= Task brief =
Pick every line from the data that holds the word "state".

····················

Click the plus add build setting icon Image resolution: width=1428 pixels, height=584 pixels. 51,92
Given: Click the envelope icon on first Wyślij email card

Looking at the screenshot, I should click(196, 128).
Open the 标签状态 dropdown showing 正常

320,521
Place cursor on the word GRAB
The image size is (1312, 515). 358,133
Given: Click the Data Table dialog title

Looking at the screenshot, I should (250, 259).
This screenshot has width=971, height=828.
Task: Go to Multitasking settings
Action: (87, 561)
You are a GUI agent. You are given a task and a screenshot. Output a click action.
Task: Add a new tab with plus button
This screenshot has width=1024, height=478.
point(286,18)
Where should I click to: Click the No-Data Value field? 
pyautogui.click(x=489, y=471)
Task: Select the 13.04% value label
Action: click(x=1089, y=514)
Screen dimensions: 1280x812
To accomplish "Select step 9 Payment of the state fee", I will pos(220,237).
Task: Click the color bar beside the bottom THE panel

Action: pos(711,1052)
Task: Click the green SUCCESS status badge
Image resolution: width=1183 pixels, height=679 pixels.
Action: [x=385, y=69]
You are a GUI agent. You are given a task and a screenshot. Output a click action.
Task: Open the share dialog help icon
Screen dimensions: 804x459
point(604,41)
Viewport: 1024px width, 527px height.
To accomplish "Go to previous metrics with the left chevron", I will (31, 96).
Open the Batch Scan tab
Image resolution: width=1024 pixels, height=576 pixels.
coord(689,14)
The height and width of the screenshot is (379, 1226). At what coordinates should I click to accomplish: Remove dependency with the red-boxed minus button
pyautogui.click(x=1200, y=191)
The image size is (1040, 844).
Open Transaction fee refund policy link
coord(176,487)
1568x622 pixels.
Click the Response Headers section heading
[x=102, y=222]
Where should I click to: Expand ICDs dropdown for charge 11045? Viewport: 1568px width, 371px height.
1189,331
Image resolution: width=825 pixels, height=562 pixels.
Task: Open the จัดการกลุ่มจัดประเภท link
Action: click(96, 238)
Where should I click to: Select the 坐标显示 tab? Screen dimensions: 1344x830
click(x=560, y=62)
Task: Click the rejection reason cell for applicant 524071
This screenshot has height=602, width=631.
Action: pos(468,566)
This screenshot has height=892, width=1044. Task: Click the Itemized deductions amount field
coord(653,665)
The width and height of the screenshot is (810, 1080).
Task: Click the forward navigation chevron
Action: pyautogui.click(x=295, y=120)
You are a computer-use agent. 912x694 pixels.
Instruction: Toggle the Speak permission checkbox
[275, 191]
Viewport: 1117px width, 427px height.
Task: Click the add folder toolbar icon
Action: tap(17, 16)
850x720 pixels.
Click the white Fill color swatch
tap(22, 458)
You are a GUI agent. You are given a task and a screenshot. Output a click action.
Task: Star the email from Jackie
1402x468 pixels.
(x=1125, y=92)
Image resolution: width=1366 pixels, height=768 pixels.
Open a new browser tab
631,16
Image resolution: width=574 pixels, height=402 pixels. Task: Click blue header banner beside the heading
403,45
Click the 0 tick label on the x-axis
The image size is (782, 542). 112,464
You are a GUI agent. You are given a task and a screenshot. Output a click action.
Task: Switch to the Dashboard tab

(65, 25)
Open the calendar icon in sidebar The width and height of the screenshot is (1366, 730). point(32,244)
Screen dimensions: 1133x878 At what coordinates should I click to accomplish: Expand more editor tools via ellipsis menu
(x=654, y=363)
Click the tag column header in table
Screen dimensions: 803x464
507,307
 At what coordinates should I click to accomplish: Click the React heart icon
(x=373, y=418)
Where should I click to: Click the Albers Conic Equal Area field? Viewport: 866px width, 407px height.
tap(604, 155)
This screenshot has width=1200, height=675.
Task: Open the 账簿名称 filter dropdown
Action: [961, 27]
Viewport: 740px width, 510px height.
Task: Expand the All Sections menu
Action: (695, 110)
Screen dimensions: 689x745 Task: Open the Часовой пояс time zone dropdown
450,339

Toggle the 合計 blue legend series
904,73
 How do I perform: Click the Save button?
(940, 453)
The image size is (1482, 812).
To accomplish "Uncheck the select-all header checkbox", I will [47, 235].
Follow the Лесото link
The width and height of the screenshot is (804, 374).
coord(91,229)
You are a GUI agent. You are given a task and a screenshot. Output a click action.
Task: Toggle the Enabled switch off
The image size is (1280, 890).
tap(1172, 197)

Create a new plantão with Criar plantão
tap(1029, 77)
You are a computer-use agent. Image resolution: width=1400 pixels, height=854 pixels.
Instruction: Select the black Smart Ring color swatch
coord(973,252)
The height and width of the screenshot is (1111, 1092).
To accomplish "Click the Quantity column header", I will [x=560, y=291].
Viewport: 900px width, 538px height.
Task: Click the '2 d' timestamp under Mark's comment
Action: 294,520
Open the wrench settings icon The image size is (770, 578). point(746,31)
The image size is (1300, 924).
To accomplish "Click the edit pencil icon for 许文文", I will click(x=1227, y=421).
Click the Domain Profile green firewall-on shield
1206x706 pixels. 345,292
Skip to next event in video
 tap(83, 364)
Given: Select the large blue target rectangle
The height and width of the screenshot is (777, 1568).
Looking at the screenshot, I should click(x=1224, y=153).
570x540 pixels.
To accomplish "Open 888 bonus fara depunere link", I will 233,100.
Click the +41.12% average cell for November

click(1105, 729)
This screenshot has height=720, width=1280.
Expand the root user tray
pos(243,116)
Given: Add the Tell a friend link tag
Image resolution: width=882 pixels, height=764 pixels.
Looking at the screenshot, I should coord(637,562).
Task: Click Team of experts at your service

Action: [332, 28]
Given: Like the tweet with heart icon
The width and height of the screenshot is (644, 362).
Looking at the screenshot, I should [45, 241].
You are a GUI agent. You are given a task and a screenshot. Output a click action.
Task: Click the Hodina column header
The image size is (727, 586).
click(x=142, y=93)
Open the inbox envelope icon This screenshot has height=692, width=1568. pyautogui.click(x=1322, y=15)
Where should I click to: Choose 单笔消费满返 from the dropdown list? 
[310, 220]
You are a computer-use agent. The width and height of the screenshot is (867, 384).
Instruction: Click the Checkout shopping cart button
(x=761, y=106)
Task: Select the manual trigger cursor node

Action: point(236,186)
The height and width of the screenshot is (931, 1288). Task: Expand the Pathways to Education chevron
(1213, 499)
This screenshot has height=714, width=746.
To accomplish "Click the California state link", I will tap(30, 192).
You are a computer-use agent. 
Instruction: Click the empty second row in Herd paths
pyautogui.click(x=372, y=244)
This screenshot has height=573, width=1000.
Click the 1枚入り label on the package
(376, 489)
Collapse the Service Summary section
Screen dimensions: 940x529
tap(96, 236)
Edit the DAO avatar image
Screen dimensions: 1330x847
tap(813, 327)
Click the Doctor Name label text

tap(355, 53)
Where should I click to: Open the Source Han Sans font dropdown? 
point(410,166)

····················

= Output for this task =
To accomplish "Select step 9 Payment of the state fee", I will pos(220,237).
To accomplish "Click the California state link", I will tap(30, 192).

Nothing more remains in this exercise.